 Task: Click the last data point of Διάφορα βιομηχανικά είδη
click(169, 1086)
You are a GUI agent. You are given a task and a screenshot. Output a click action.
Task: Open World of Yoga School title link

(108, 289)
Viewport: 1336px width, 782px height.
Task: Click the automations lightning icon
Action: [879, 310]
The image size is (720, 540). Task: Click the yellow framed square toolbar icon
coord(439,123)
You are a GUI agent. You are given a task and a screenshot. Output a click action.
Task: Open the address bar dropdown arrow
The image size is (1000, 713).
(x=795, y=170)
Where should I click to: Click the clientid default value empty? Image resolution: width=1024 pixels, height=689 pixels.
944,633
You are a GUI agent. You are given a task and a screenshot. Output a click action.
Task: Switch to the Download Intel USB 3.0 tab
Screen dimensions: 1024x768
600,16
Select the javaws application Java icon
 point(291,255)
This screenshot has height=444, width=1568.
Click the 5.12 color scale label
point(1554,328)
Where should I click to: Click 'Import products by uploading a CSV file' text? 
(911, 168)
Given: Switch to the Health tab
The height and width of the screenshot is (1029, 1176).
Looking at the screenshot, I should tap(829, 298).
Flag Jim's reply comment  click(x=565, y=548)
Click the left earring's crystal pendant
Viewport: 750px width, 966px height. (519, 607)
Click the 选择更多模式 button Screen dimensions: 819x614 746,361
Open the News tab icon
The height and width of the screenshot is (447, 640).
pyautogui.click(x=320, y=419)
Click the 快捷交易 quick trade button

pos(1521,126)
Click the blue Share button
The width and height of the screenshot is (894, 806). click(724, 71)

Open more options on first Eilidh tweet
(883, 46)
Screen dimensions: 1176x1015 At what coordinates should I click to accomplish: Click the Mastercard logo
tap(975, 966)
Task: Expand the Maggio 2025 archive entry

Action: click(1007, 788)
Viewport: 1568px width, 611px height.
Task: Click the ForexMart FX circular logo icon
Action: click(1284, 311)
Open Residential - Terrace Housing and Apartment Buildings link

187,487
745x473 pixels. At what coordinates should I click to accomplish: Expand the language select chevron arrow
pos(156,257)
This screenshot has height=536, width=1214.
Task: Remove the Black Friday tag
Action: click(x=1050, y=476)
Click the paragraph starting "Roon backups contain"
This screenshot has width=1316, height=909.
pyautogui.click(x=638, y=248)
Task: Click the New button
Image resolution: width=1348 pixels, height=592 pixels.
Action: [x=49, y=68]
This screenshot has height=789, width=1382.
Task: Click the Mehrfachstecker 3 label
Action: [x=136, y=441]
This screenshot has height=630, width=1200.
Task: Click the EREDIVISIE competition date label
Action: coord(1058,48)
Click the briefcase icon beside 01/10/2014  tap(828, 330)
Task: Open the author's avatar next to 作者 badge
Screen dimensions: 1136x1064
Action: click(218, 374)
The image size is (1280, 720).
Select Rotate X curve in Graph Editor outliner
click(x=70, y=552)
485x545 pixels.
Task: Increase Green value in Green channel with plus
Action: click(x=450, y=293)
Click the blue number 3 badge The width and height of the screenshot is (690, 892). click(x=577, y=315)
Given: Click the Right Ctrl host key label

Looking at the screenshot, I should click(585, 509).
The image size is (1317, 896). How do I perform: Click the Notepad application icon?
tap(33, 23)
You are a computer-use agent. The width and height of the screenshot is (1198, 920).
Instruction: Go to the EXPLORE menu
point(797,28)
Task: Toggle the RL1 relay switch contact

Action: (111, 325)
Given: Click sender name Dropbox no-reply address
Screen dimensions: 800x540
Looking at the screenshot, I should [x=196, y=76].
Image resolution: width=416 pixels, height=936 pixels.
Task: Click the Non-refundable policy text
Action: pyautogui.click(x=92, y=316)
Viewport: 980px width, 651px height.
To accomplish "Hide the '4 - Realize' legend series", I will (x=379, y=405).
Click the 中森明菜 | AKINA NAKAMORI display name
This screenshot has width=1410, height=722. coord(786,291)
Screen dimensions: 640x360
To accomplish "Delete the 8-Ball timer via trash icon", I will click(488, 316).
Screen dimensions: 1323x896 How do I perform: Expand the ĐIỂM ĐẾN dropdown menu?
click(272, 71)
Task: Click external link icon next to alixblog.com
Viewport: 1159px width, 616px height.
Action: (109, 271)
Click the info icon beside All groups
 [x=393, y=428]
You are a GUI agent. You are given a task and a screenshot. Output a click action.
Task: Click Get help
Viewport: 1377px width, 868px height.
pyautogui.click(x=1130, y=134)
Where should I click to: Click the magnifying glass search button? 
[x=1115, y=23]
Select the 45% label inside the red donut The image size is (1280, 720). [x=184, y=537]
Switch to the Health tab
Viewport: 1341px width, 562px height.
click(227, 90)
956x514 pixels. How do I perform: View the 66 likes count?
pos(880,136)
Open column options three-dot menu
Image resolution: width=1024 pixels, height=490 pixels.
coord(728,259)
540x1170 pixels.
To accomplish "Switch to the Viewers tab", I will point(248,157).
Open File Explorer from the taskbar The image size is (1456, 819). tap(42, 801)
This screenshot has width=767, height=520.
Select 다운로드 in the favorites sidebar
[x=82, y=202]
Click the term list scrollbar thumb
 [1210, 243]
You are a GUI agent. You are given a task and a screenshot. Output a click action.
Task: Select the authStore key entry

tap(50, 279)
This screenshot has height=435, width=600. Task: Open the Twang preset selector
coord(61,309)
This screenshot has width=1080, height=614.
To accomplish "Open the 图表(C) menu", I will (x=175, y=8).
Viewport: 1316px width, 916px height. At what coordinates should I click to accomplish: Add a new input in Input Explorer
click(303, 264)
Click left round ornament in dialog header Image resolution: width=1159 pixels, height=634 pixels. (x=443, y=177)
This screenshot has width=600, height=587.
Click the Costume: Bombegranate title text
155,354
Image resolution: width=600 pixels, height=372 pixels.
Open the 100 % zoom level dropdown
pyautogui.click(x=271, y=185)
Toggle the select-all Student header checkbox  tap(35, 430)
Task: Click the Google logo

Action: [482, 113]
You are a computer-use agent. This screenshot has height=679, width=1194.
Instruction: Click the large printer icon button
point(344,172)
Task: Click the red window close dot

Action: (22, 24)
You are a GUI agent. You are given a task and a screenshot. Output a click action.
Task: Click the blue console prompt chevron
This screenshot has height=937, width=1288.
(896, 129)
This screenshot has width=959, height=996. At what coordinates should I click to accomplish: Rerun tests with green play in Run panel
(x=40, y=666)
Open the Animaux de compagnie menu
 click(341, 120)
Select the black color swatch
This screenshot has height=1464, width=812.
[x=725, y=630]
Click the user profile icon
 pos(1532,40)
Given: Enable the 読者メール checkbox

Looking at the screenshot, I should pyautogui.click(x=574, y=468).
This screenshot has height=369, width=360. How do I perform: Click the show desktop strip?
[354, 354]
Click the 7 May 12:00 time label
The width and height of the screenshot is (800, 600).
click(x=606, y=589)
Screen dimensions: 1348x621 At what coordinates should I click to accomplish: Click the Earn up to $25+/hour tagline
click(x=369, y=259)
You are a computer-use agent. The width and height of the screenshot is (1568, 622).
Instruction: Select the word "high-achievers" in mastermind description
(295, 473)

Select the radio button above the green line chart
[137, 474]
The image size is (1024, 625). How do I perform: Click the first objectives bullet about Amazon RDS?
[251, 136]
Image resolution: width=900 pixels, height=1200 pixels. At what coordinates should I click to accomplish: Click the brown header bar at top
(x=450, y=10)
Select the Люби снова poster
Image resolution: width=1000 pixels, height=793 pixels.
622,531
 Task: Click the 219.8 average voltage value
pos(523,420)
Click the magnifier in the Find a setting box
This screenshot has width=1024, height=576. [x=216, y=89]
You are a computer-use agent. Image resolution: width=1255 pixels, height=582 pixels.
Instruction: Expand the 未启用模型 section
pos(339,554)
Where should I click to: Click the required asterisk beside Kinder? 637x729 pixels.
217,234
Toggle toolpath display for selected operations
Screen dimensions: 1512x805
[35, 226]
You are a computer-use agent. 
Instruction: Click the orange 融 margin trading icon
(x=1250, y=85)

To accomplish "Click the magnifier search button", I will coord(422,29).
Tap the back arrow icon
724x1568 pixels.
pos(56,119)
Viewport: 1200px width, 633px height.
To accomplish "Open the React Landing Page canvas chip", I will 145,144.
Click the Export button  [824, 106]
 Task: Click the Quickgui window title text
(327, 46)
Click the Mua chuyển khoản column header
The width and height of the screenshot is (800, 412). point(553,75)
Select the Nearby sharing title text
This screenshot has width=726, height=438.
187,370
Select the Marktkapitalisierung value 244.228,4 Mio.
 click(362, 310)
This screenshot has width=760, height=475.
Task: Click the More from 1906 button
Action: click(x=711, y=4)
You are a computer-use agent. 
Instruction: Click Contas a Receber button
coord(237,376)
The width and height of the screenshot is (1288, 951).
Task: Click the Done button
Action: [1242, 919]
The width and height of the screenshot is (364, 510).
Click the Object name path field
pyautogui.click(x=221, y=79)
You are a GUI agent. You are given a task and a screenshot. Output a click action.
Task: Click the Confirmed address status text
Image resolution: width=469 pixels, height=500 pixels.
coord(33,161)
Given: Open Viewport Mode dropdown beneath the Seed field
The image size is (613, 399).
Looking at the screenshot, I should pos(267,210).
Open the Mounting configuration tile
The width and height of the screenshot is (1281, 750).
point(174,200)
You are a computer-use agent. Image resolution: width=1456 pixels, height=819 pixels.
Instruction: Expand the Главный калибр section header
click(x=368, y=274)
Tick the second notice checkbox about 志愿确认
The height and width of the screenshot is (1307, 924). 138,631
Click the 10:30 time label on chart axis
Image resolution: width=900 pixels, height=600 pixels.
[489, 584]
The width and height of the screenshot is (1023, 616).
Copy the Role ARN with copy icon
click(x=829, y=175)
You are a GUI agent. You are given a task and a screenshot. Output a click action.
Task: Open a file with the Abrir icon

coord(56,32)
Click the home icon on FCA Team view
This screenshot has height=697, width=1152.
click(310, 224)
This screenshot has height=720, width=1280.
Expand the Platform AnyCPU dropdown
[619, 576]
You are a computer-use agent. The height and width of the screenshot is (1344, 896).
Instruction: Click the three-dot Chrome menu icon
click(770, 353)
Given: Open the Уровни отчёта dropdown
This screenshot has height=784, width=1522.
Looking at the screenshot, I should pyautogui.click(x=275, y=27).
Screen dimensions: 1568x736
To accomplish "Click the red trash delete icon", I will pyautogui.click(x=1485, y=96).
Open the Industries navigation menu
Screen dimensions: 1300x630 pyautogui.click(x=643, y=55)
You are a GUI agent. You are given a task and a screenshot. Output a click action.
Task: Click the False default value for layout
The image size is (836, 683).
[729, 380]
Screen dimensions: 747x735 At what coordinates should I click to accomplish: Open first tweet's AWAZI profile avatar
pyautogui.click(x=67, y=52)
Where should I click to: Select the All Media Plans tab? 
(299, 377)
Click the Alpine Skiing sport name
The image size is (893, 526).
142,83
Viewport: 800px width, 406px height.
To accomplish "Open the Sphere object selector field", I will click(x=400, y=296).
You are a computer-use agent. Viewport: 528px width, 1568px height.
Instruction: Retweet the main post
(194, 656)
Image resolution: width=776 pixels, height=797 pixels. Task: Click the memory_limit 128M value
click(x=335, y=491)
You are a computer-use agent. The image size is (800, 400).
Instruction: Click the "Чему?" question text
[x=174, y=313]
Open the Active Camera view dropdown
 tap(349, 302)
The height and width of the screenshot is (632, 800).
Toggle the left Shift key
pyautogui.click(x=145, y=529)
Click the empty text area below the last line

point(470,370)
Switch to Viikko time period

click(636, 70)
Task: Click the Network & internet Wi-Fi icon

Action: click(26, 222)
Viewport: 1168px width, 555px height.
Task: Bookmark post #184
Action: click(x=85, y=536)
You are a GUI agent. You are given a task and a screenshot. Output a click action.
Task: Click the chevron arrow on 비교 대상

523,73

++++++

EXERCISE INSTRUCTIONS: Write down, word for word, the lines above from the one containing "Select the radio" through the one containing "Click the Export", both ends included.

ANSWER:
Select the radio button above the green line chart
[137, 474]
The image size is (1024, 625). How do I perform: Click the first objectives bullet about Amazon RDS?
[251, 136]
Image resolution: width=900 pixels, height=1200 pixels. At what coordinates should I click to accomplish: Click the brown header bar at top
(x=450, y=10)
Select the Люби снова poster
Image resolution: width=1000 pixels, height=793 pixels.
622,531
 Task: Click the 219.8 average voltage value
pos(523,420)
Click the magnifier in the Find a setting box
This screenshot has width=1024, height=576. [x=216, y=89]
You are a computer-use agent. Image resolution: width=1255 pixels, height=582 pixels.
Instruction: Expand the 未启用模型 section
pos(339,554)
Where should I click to: Click the required asterisk beside Kinder? 637x729 pixels.
217,234
Toggle toolpath display for selected operations
Screen dimensions: 1512x805
[35, 226]
You are a computer-use agent. 
Instruction: Click the orange 融 margin trading icon
(x=1250, y=85)

To accomplish "Click the magnifier search button", I will coord(422,29).
Tap the back arrow icon
724x1568 pixels.
pos(56,119)
Viewport: 1200px width, 633px height.
To accomplish "Open the React Landing Page canvas chip", I will 145,144.
Click the Export button  [824, 106]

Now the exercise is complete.